Le 26 août 2026, l’effondrement brutal d’une masse de glace et de roche dans l’Himalaya a déclenché une crue dévastatrice à la frontière entre le Népal et le Tibet. Au moment où ces lignes sont écrites, les bilans restent provisoires et divergent encore selon les sources, mais ils font déjà état de centaines de morts et de plus de 1 300 disparus. Les premières dépêches avaient évoqué un séisme de magnitude 4,4 comme déclencheur ; cette interprétation a ensuite été révisée, le signal sismique ayant été attribué à l’effondrement lui-même. La précision scientifique compte.
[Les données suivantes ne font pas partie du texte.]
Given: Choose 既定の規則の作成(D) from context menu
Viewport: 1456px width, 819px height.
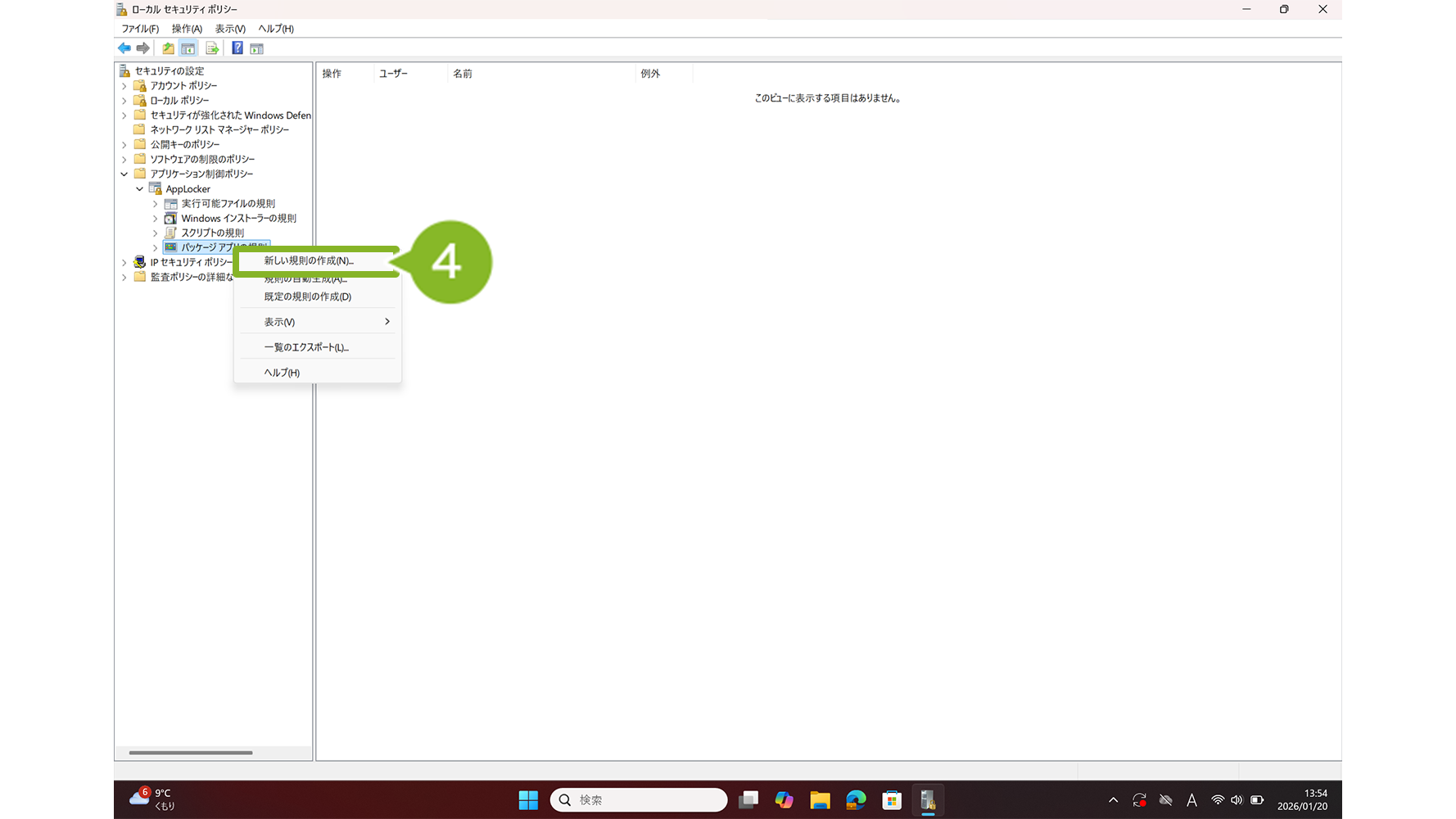Looking at the screenshot, I should [307, 296].
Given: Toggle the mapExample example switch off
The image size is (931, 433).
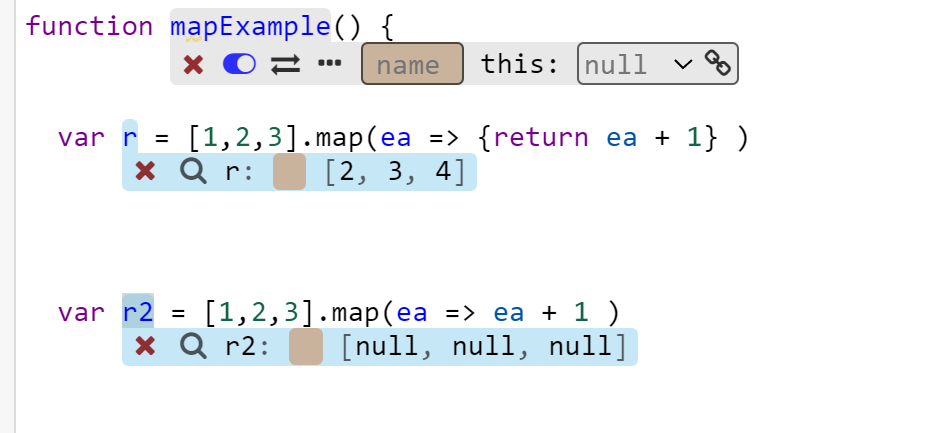Looking at the screenshot, I should (240, 64).
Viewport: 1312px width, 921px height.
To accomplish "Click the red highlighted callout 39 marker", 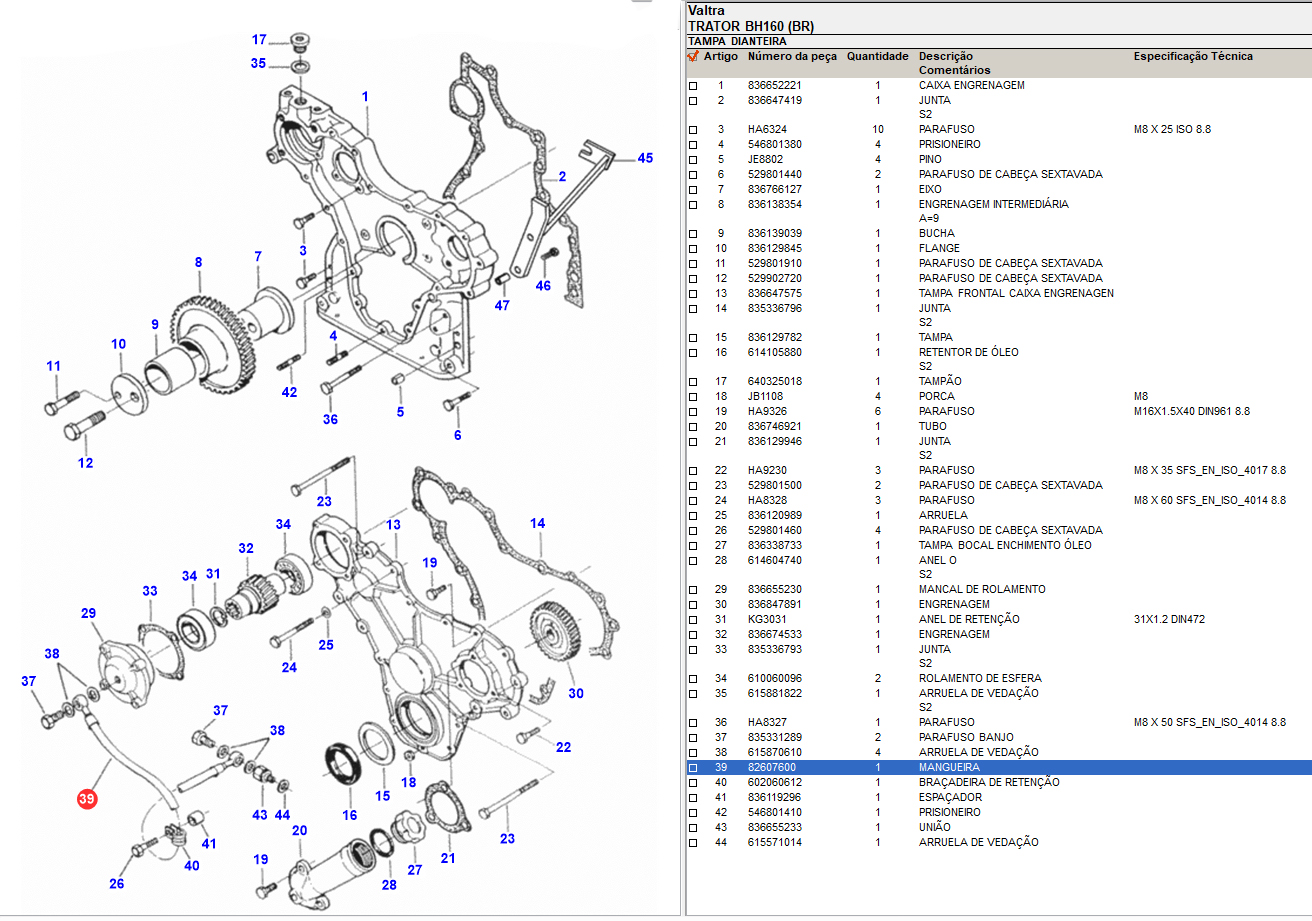I will tap(87, 799).
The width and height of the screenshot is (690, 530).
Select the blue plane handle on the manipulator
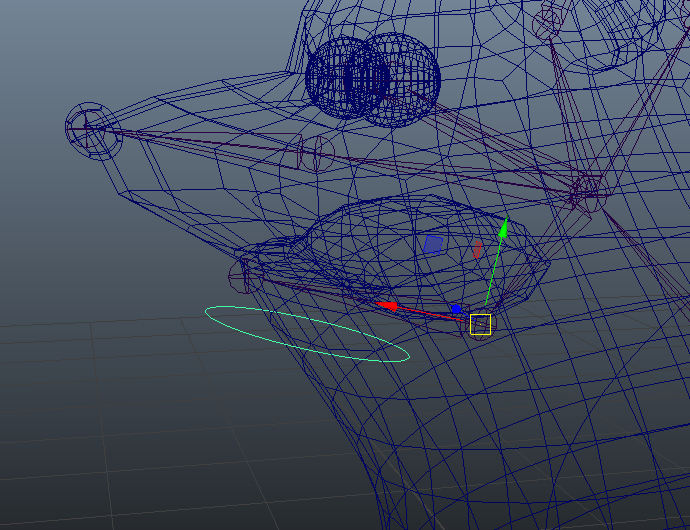[x=433, y=244]
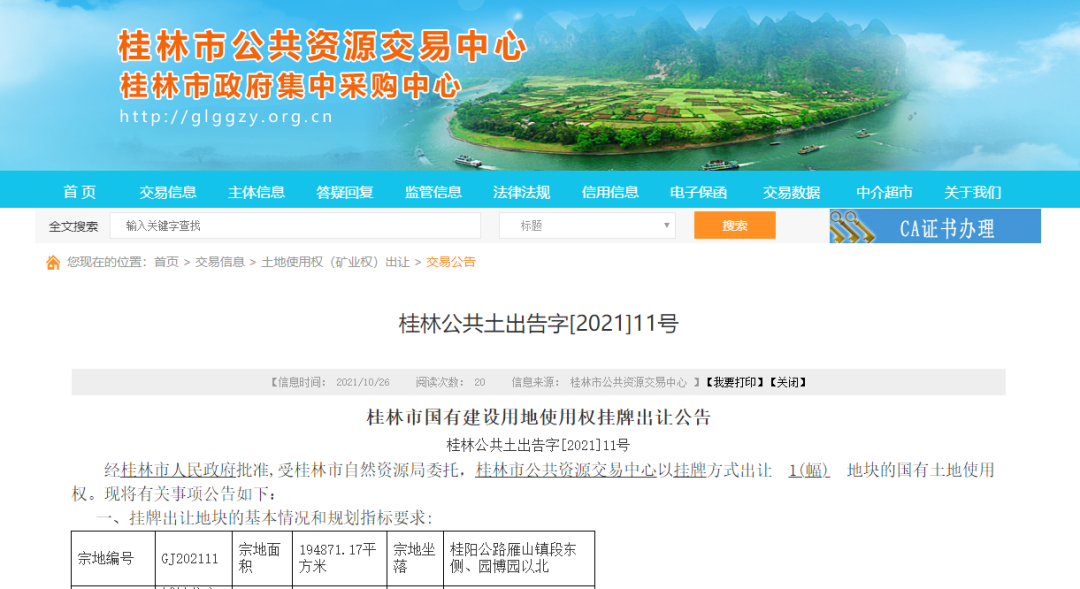Screen dimensions: 1080x589
Task: Click the 关闭 link in info bar
Action: (x=788, y=382)
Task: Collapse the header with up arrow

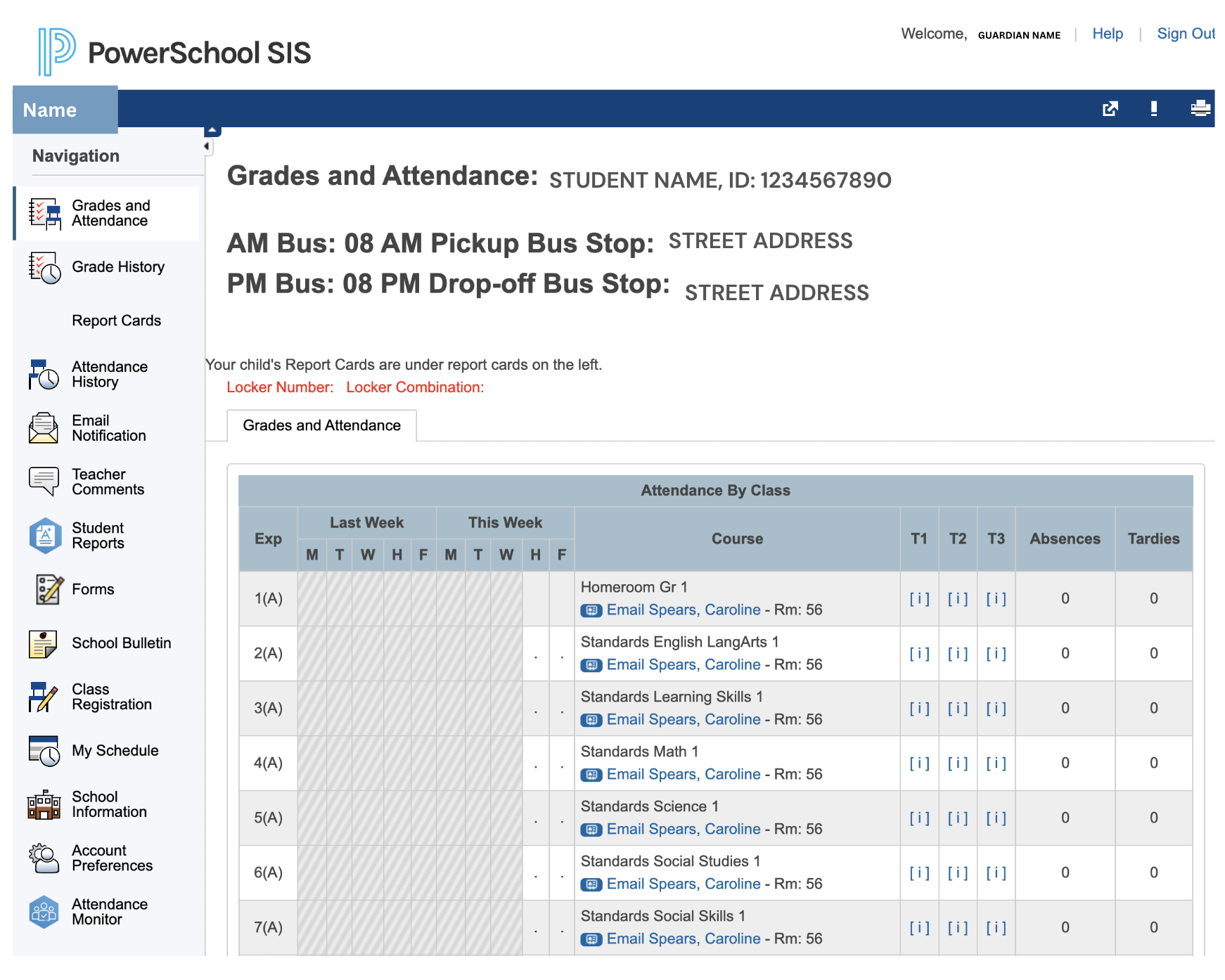Action: click(x=212, y=131)
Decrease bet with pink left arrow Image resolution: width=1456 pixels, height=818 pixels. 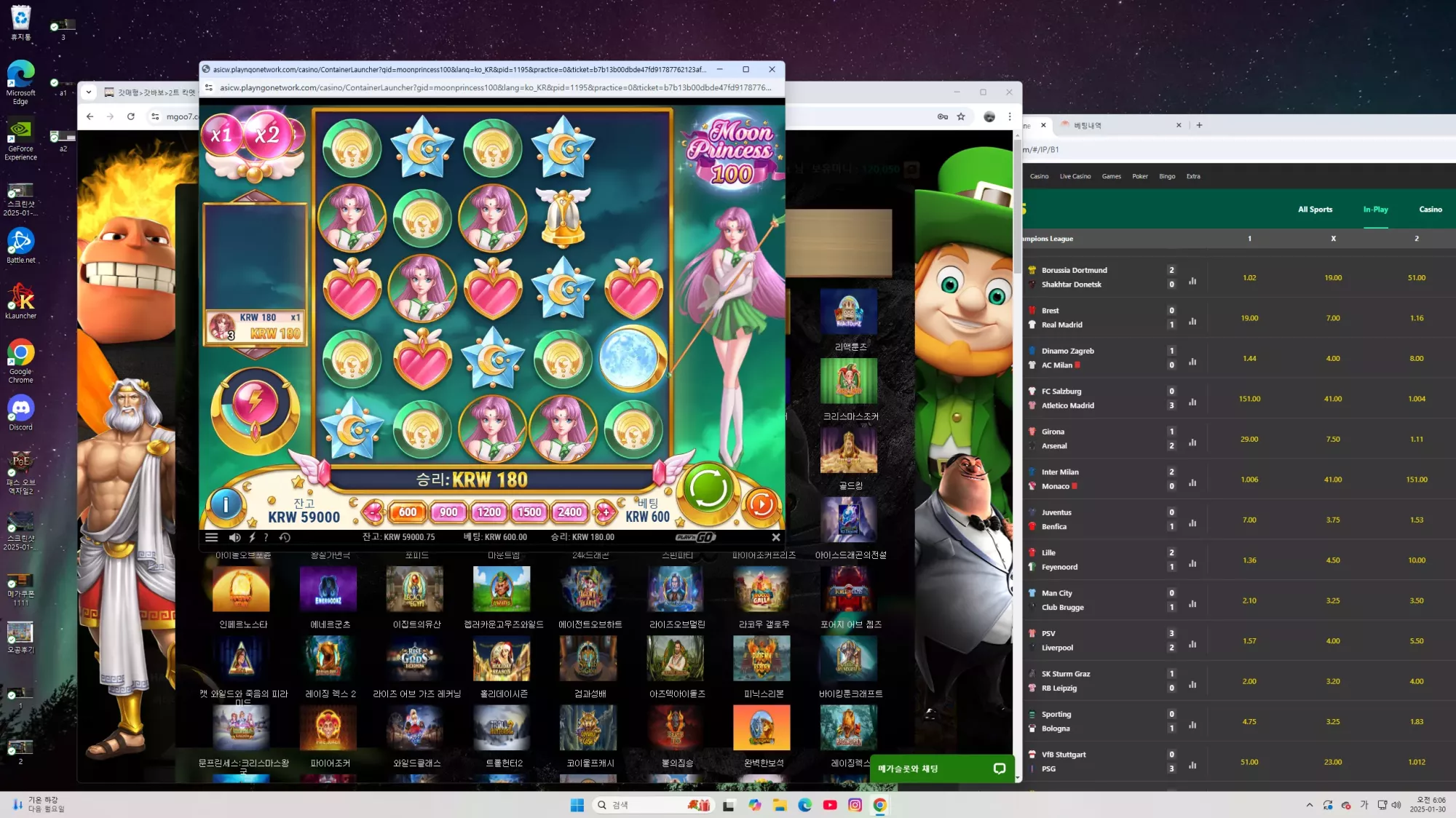(x=373, y=512)
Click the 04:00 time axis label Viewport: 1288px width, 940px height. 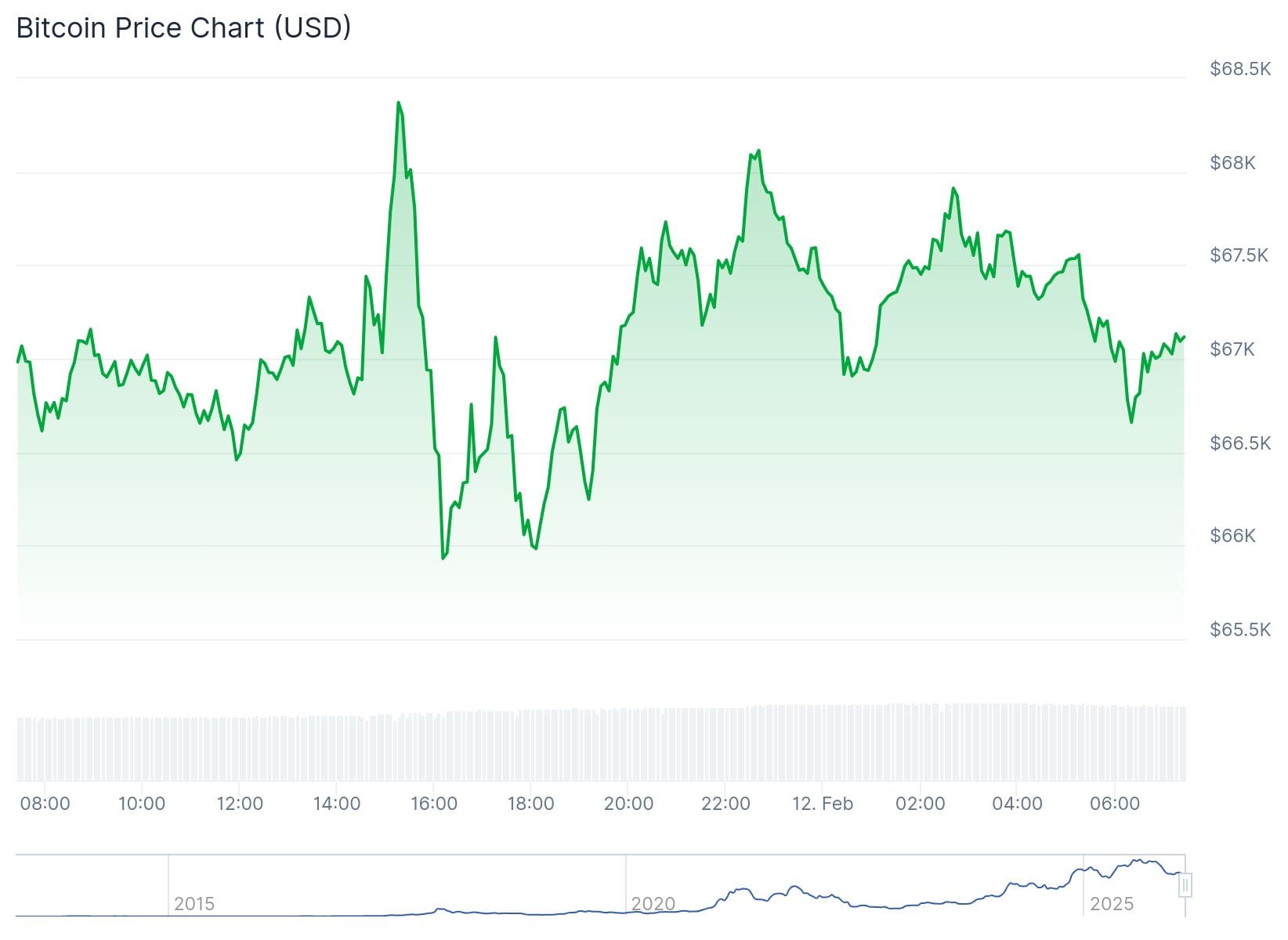(1017, 804)
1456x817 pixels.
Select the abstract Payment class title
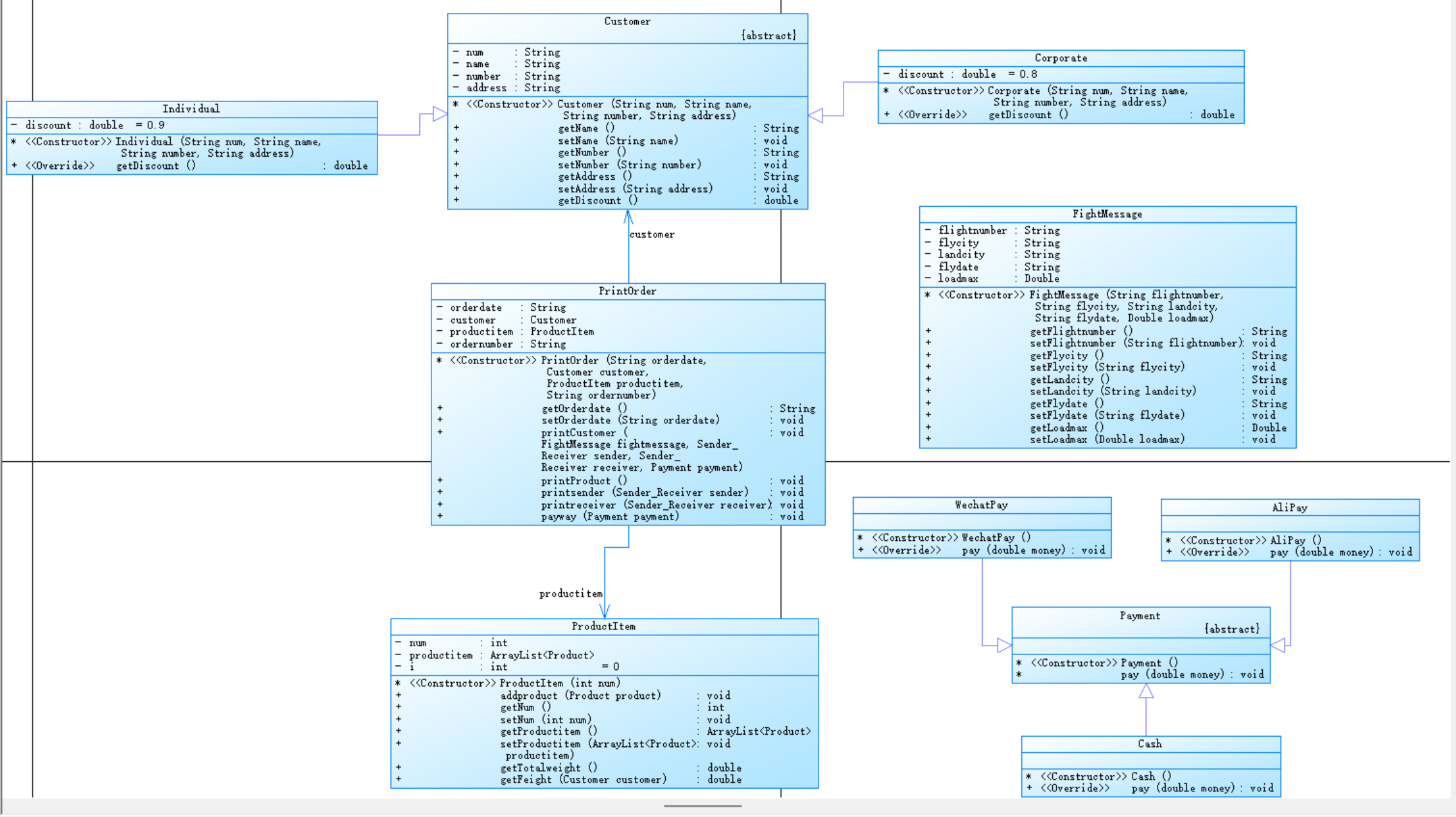[1140, 615]
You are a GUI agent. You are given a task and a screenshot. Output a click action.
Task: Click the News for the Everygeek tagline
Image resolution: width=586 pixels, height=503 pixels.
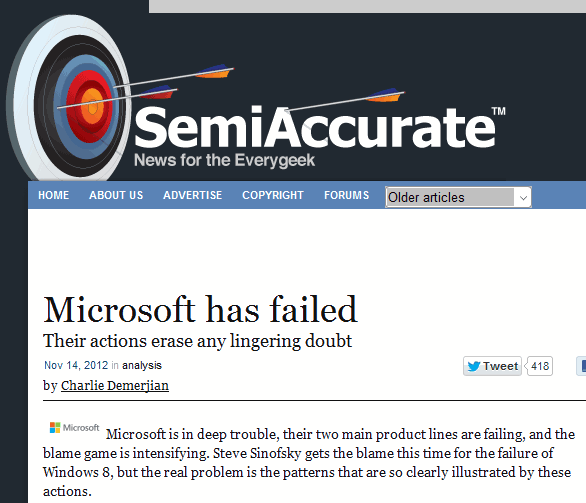pyautogui.click(x=224, y=160)
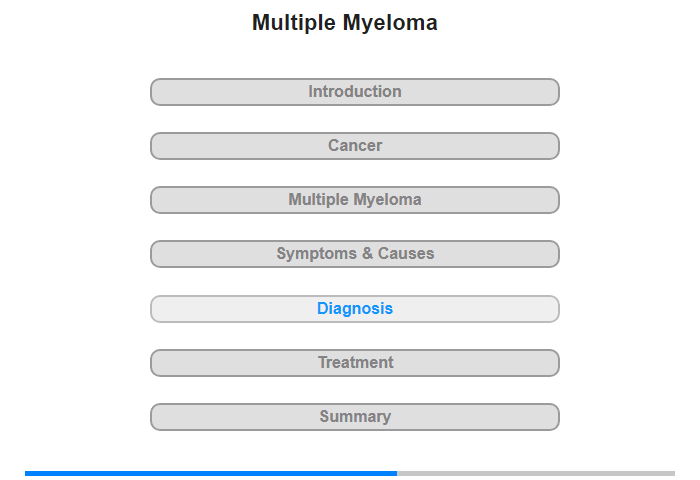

Elle n’apaise pourtant pas la question que soulèvent les maisons englouties, les familles sans nouvelles et les corps retirés de la boue : si Dieu est parfaitement bon et tout-puissant, pourquoi un monde gouverné par lui contient-il des catastrophes qui frappent sans distinguer l’enfant de l’adulte, le juste de l’injuste, le croyant de l’incroyant ? Le christianisme ne peut esquiver cette objection. Mais il ne l’aborde pas à partir d’un monde supposé intact.
Quand la création elle-même semble accuser son Créateur
L’objection est sérieuse
Le problème du mal ne concerne pas seulement les crimes, les guerres ou les violences humaines. Une part de la souffrance paraît venir du monde lui-même : séismes, tsunamis, éruptions, maladies, sécheresses, avalanches, crues et glissements de terrain. Les philosophes parlent alors, par convention, de mal naturel, non parce qu’une montagne ou une rivière posséderait une volonté mauvaise, mais parce que certains processus naturels produisent souffrance, destruction et mort.
L’objection peut être formulée de deux manières. Sa version logique affirme que le mal est incompatible avec un Dieu bon et tout-puissant. Sa version probabiliste, plus forte aujourd’hui, soutient que la quantité, l’intensité et l’apparente gratuité de certaines souffrances rendent l’existence d’un tel Dieu difficile à croire.
Il faut prendre cette objection au sérieux. Une théologie qui répondrait trop vite que Dieu a ses raisons sans regarder les morts et les familles endeuillées manquerait de vérité et de compassion. Mais l’émotion, aussi légitime soit-elle, ne dispense pas davantage d’examiner le raisonnement. Pour qu’il y ait contradiction formelle, il faudrait ajouter une prémisse : un Dieu parfaitement bon empêcherait nécessairement toute souffrance qu’il aurait le pouvoir d’empêcher. Or cette prémisse n’est pas évidente. Un bien supérieur, la préservation d’un ordre créé cohérent, une justice, une finalité historique ou des raisons qui dépassent notre connaissance peuvent rendre moralement possible la permission temporaire d’un mal. Cela ne prouve pas encore pourquoi telle catastrophe a lieu. Cela suffit toutefois à montrer que la contradiction logique n’est pas établie.
Une cause naturelle n’exclut pas la Providence
Les sciences peuvent chercher avec une précision croissante ce qui s’est produit dans l’Himalaya : stabilité d’un glacier, masse de glace et de roche, pente, dynamique du torrent, rupture d’un barrage naturel, vulnérabilité des vallées. Elles doivent le faire. Comprendre les causes physiques permet d’alerter, d’évacuer et de sauver des vies.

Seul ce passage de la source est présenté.